In spite of all this, there has been some skepticism -- mostly from non-scientists -- about the imminence and possible impact of an H5N1 pandemic. Laura Kelley, an associate of the National Intelligence Council (writing in her private capacity), wrote recently, “Remarkable though it may seem, all of this spending and activity is based on the deaths of fewer than seventy-five people, caused by a viral strain that has little or no person-to-person transmissibility.” That is rather like saying that because it hasn’t caused any damage yet, we don’t need to worry about a Category 5 hurricane on a track to hit New Orleans. Columnist Tom Bethell calls the threat “grossly exaggerated,” and ascribes the attention paid to avian flu to “a shared interest” between public health agencies and the press: “One wants a bigger slice of the budget and the other wants greater circulation.”

We do need good surveillance of H5N1 in Europe, Asia and Africa, in order to obtain the earliest possible warning that a strain of H5N1 flu transmissible from human to human has been detected, so that nations around the world can rapidly initiate a variety of public health measures -- not the least of which would be to begin an emergency program to produce large amounts of vaccine against that strain.

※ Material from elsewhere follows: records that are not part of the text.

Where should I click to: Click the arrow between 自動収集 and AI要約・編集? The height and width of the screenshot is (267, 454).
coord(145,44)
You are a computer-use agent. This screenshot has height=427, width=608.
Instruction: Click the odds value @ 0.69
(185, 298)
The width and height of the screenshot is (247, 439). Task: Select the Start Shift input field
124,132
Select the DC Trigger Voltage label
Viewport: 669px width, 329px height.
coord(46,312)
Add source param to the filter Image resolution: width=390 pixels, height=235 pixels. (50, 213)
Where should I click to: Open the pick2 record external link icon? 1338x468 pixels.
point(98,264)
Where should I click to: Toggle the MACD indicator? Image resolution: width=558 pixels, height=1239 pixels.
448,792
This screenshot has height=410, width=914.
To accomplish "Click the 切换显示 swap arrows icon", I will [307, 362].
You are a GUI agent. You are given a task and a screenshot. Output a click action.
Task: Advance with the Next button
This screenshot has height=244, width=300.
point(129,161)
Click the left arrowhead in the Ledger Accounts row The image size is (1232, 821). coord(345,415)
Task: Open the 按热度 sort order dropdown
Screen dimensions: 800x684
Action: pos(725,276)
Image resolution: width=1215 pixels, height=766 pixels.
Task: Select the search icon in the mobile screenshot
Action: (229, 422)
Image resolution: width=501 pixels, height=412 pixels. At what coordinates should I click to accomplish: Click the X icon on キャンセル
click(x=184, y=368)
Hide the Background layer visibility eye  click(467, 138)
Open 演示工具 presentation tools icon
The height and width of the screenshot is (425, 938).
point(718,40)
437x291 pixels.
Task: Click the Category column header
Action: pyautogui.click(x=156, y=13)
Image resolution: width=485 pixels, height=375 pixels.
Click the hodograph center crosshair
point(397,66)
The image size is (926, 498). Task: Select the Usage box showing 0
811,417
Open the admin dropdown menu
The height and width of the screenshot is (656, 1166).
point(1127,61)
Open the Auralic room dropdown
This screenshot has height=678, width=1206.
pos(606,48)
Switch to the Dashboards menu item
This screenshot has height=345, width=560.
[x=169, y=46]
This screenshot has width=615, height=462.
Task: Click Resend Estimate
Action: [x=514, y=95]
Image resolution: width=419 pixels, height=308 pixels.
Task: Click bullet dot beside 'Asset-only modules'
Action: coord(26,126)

The U.N.’s World Health Organization is probably best equipped to perform worldwide surveillance, but its role must be limited. Dr. David Nabarro, the U.N. coordinator on avian and human influenza, who has wide experience as a public health bureaucrat but none in the highly specialized field of influenza, is busily raising money from countries around the world to finance efforts to combat the disease. However, we cannot ignore the dismal record of the scientifically challenged, politically correct, unaccountable U.N., and the reality that any component of it is inherently incapable of keeping politics out of scientific and medical decisions.

A flu pandemic will require triage and hard-headed decisions on many levels -- including not only judgments about which patients are likely to benefit from scarce commodities such as drugs, vaccines and ventilators -- but also broader public policy choices about where and how to expend resources. To prepare for a possible catastrophe, we need to be aggressive, innovative and, above all, resilient. In society, as in biology, survival requires nothing less.